**EXERCISE MATERIALS**.
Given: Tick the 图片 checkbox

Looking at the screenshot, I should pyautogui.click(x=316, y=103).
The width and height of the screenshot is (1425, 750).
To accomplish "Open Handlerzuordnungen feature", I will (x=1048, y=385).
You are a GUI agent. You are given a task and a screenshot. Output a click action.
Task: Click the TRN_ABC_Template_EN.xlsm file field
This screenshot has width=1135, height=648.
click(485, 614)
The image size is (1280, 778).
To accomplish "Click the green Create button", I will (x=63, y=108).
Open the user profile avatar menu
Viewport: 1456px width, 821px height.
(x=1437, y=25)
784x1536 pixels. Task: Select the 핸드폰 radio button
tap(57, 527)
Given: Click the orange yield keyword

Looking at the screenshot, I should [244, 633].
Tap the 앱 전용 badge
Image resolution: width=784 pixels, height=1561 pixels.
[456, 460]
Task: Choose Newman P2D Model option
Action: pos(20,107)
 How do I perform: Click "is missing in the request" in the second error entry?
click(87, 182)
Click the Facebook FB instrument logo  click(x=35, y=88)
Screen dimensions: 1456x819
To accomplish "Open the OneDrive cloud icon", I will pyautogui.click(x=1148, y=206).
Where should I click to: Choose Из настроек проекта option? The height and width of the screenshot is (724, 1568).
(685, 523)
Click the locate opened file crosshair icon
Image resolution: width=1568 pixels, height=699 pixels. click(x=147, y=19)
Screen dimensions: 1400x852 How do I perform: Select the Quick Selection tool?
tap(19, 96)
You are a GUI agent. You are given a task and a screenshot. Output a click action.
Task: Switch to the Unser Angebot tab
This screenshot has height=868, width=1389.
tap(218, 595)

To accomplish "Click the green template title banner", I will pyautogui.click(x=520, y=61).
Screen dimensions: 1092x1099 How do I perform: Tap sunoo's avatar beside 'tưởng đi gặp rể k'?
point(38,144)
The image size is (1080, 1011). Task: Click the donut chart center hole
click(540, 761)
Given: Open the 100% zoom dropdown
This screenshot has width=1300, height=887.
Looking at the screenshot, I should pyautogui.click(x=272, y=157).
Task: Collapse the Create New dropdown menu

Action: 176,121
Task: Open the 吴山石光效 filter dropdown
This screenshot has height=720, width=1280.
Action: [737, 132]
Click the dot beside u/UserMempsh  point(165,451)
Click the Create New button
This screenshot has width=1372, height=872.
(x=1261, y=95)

**EXERCISE**.
Rewrite all of the lines above, replacing "dropdown" with "drop-down list" wherever it occurs and leaving everything else unchanged.

**RESPONSE**.
Given: Tick the 图片 checkbox

Looking at the screenshot, I should pyautogui.click(x=316, y=103).
The width and height of the screenshot is (1425, 750).
To accomplish "Open Handlerzuordnungen feature", I will (x=1048, y=385).
You are a GUI agent. You are given a task and a screenshot. Output a click action.
Task: Click the TRN_ABC_Template_EN.xlsm file field
This screenshot has width=1135, height=648.
click(485, 614)
The image size is (1280, 778).
To accomplish "Click the green Create button", I will (x=63, y=108).
Open the user profile avatar menu
Viewport: 1456px width, 821px height.
(x=1437, y=25)
784x1536 pixels. Task: Select the 핸드폰 radio button
tap(57, 527)
Given: Click the orange yield keyword

Looking at the screenshot, I should [244, 633].
Tap the 앱 전용 badge
Image resolution: width=784 pixels, height=1561 pixels.
[456, 460]
Task: Choose Newman P2D Model option
Action: pos(20,107)
 How do I perform: Click "is missing in the request" in the second error entry?
click(87, 182)
Click the Facebook FB instrument logo  click(x=35, y=88)
Screen dimensions: 1456x819
To accomplish "Open the OneDrive cloud icon", I will pyautogui.click(x=1148, y=206).
Where should I click to: Choose Из настроек проекта option? The height and width of the screenshot is (724, 1568).
(685, 523)
Click the locate opened file crosshair icon
Image resolution: width=1568 pixels, height=699 pixels. click(x=147, y=19)
Screen dimensions: 1400x852 How do I perform: Select the Quick Selection tool?
tap(19, 96)
You are a GUI agent. You are given a task and a screenshot. Output a click action.
Task: Switch to the Unser Angebot tab
This screenshot has height=868, width=1389.
tap(218, 595)

To accomplish "Click the green template title banner", I will pyautogui.click(x=520, y=61).
Screen dimensions: 1092x1099 How do I perform: Tap sunoo's avatar beside 'tưởng đi gặp rể k'?
point(38,144)
The image size is (1080, 1011). Task: Click the donut chart center hole
click(540, 761)
Given: Open the 100% zoom drop-down list
This screenshot has width=1300, height=887.
Looking at the screenshot, I should pyautogui.click(x=272, y=157).
Task: Collapse the Create New drop-down list menu

Action: 176,121
Task: Open the 吴山石光效 filter drop-down list
This screenshot has height=720, width=1280.
Action: [737, 132]
Click the dot beside u/UserMempsh  point(165,451)
Click the Create New button
This screenshot has width=1372, height=872.
(x=1261, y=95)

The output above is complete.